Finding strong, good quality stories that are suitable for them and tolerable to me is a priority. Enter  Sarah Mlynowski, Lauren Myracle and emily Jenkins’ Upside-Down Magic, a series of children’s novels that are delightful, original, and convey the kind of messages I don’t have to worry about them repeating in school the next day.

The central protagonist of Upside-Down Magic is Eleanor “Nory” Horace. Her father is the headmaster of a prestigious boarding school, and she’s preparing for entrance exams. By studying her shapeshifting. Nory is a “fluxer”, someone whose magic manifests as allowing her to change form. Nory is in most ways going through a normal adolescence in the world of Upside Down Magic. All people develop some kind and degree of magical ability, which manifests around their tenth birthday. Fifth grade, then, means transitioning from general education to magic school. Nory is expected to follow her father and siblings’ footsteps by entering the American magical equivalent of Eton.

If this all sounds a bit, well, familiar, you’re not mistaken. “Student enters magical academy, makes friends and has adventures” isn’t revolutionary. What makes Nory’s story refreshing, however, is that she is, surprisingly, not the Chosen One. She’s not the greatest practitioner of the arcane arts in her generation. She is, by her own culture’s standards, disabled.

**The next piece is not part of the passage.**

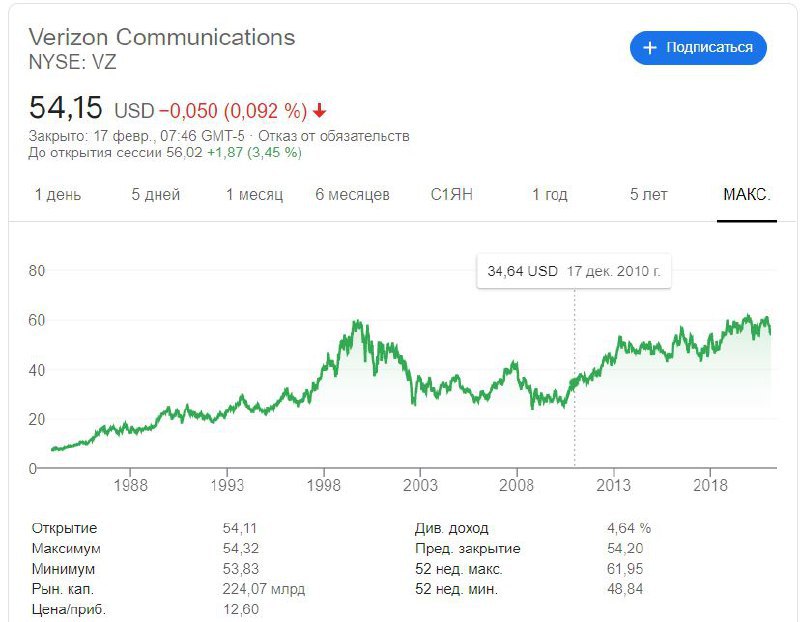This screenshot has height=622, width=800.
Task: Select the 1 день tab
Action: (58, 194)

Her magic has grown in “wonky”. She can change form, but she can’t maintain a single, cohesive animal shape. She loses her human mind when she transforms. Her forms are all hybrids: her favorite is the “dritten”, part kitten, part fire-breathing dragonet. She fails her entrance exams, is rejected from the lofty Sage Academy, and is packed off to live with her Aunt in the suburbs to attend public school.

In that program, she meets a number of other students who are all learning to work with their “Upside-Down” magic. One student can only transform into inanimate objects. One freezes things instead of being able to common fire as a “flare.” Another terrifies animals away instead of charming them, as other so-called “fuzzies” do.

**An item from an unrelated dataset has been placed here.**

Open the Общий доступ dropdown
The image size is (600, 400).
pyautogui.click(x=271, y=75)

It’s common for the magic in fiction to be transparently metaphorical. (Buffy, anyone? Magic is drugs! Or sex! Or both!) The good news is that all tropes are new tropes to your average 8-12 year old. And what makes this work so well here, and why I endorse it, is specifically the fact that the character’s upside-down abilities closely mimic so many disabilities kids experience. Nory’s inability to focus on one form long enough to keep it parallels many a child’s experience with ADHD. Her friend Sebastian’s ability to see sounds leads to sensory overwhelm and, at times, complete meltdowns.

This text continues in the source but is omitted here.